For example, the (1-1)-th electrode ELT1-1 may not overlap the second contact member CNP2 and the third contact member CNP3 in a plan view. The (1-2)-th electrode ELT1-2 may not overlap the first contact member CNP1 and the third contact member CNP3 in a plan view. The (1-3)-th electrode ELT1-3 may not overlap the first contact member CNP1 and the second contact member CNP2 in a plan view. According to an embodiment, the (1-3)-th electrode ELT1-3 may overlap the third contact member CNP3 in a plan view.
Experimentally, in order to properly perform a repair process on the pixel circuit PXC and lines electrically connected thereto, lines for respectively supplying electrical signals to different sub-pixels SPX may be required not to overlap each other.
As described above, as the second data line DL2 for providing the green sub-pixel is not disposed between the first data line DL1 and the third data line DL3, an electrical connection structure in which an electrical signal is distorted may be formed. As the second data line DL2 is disposed outside, the second contact member CNP2 may not overlap the (1-1)-th electrode ELT1-1 and the (1-3)-th electrode ELT1-3 for providing the red and blue sub-pixels which are different colors.
In particular, in case that the first to third sub-pixels SPX1, SPX2, and SPX3 are arranged on the oblique directions SDR1 and SDR2, a concern that the contact member CNP of the data line DL and the first electrode ELT1 for different colors may overlap exists due to a position of the first electrode ELT1 functioning as the anode electrode, however, as the second data line DL2 is disposed outside, the above-described risk may be reduced.
As a result, a structure in which lines for respectively supplying electrical signals to different sub-pixels SPX do not overlap each other may be manufactured, and a repair process for the pixel circuit PXC and lines electrically connected thereto may be suitably performed.

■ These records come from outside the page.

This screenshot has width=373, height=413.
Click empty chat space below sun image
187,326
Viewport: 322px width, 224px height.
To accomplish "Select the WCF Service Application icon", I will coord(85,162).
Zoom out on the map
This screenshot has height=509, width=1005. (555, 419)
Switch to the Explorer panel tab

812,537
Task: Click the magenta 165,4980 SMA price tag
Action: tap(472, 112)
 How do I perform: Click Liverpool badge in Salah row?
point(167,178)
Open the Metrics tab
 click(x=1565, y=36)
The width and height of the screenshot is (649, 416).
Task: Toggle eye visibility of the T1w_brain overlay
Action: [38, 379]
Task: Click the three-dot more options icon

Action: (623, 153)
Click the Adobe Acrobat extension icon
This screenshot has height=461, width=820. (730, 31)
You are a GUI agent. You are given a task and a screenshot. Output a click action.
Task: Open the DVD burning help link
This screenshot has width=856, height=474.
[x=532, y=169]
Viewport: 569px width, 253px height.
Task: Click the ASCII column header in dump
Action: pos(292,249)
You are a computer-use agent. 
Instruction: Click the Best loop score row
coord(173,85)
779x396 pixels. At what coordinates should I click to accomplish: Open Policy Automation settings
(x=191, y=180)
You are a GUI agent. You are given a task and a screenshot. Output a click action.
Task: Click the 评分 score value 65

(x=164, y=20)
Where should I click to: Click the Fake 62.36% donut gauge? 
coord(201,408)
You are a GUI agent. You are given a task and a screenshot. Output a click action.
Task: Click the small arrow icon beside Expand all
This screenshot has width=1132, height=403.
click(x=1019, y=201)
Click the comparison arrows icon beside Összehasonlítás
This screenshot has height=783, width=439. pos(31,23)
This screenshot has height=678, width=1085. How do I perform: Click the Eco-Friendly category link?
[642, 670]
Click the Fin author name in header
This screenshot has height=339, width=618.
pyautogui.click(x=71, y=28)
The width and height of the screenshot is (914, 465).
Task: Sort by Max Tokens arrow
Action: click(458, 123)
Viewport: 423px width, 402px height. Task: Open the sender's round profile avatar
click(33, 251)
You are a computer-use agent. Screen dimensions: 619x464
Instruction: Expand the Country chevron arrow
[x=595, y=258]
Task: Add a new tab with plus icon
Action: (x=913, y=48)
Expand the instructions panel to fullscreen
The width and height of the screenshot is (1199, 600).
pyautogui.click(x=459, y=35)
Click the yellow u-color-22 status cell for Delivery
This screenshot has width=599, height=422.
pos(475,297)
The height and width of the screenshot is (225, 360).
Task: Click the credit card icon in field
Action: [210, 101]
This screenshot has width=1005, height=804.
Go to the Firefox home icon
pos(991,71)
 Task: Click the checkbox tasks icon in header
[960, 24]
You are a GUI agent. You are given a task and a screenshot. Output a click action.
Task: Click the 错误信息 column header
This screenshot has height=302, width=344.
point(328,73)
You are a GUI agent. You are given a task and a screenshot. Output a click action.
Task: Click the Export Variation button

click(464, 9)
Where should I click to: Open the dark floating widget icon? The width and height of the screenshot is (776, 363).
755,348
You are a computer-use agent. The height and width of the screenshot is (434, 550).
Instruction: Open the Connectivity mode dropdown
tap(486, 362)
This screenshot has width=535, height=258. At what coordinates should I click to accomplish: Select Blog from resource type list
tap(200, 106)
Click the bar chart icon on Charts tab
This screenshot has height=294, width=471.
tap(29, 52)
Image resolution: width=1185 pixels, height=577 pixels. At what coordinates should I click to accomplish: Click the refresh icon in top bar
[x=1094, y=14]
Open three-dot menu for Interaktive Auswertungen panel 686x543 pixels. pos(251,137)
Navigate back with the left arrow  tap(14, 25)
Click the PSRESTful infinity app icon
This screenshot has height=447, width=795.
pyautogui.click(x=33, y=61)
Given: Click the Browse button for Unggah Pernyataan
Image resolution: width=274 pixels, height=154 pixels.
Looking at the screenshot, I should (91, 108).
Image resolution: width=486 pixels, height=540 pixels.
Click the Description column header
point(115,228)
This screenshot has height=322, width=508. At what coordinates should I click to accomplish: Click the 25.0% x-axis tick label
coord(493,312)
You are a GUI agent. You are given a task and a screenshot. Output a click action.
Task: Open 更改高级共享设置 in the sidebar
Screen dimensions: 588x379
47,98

Accordingly, the display device 1 in which a manufacturing defect may be prevented may be provided.
Although the disclosure has been described with reference to certain embodiments, those of ordinary skill in the art will understand that the disclosure may be variously modified and changed without departing from the spirit and scope of the disclosure.
Therefore, the scope of the disclosure should not be limited to the contents described in the detailed description of the specification, but should also include all such modifications and changes apparent from the disclosure.
Claims
1. A display device, comprising:
- sub-pixels disposed on a base layer and including: a first sub-pixel; a second sub-pixel; and a third sub-pixel, wherein
- the first sub-pixel and the third sub-pixel overlap in a first direction,
- the second sub-pixel is spaced apart from the first sub-pixel and the third sub-pixel in a second direction different from the first direction,
- each of the sub-pixels comprises a pixel-circuit layer disposed on the base layer and including a pixel circuit including a first transistor and a second transistor, a data line, and a scan line, and a light-emitting-element layer disposed on the pixel-circuit layer and including a light emitting element,
- the pixel circuit includes a first pixel circuit included in the first sub-pixel, a second pixel circuit included in the second sub-pixel, and a third pixel circuit included in the third sub-pixel,
- the data line includes a first data line included in the first sub-pixel and electrically connected to the first pixel circuit, a second data line included in the second sub-pixel and electrically connected to the second pixel circuit, and a third data line included in the third sub-pixel and electrically connected to the third pixel circuit,
- the first data line, the second data line, and the third data line are adjacent to each other in the first direction, and
- the second data line is not disposed between the first data line and the third data line such that only one side of the second data line faces the first data line and the third data line.
2. The display device according to claim 1, wherein the second data line is disposed between the pixel circuit and the first data line and the third data line.
3. The display device according to claim 2, wherein the third pixel circuit, the first pixel circuit, and the second pixel circuit are sequentially disposed in the second direction.
4. The display device according to claim 1, wherein the first data line and the third data line are disposed between the pixel circuit and the second data line.
5. The display device according to claim 4, wherein the third pixel circuit, the second pixel circuit, and the first pixel circuit are sequentially disposed in the second direction.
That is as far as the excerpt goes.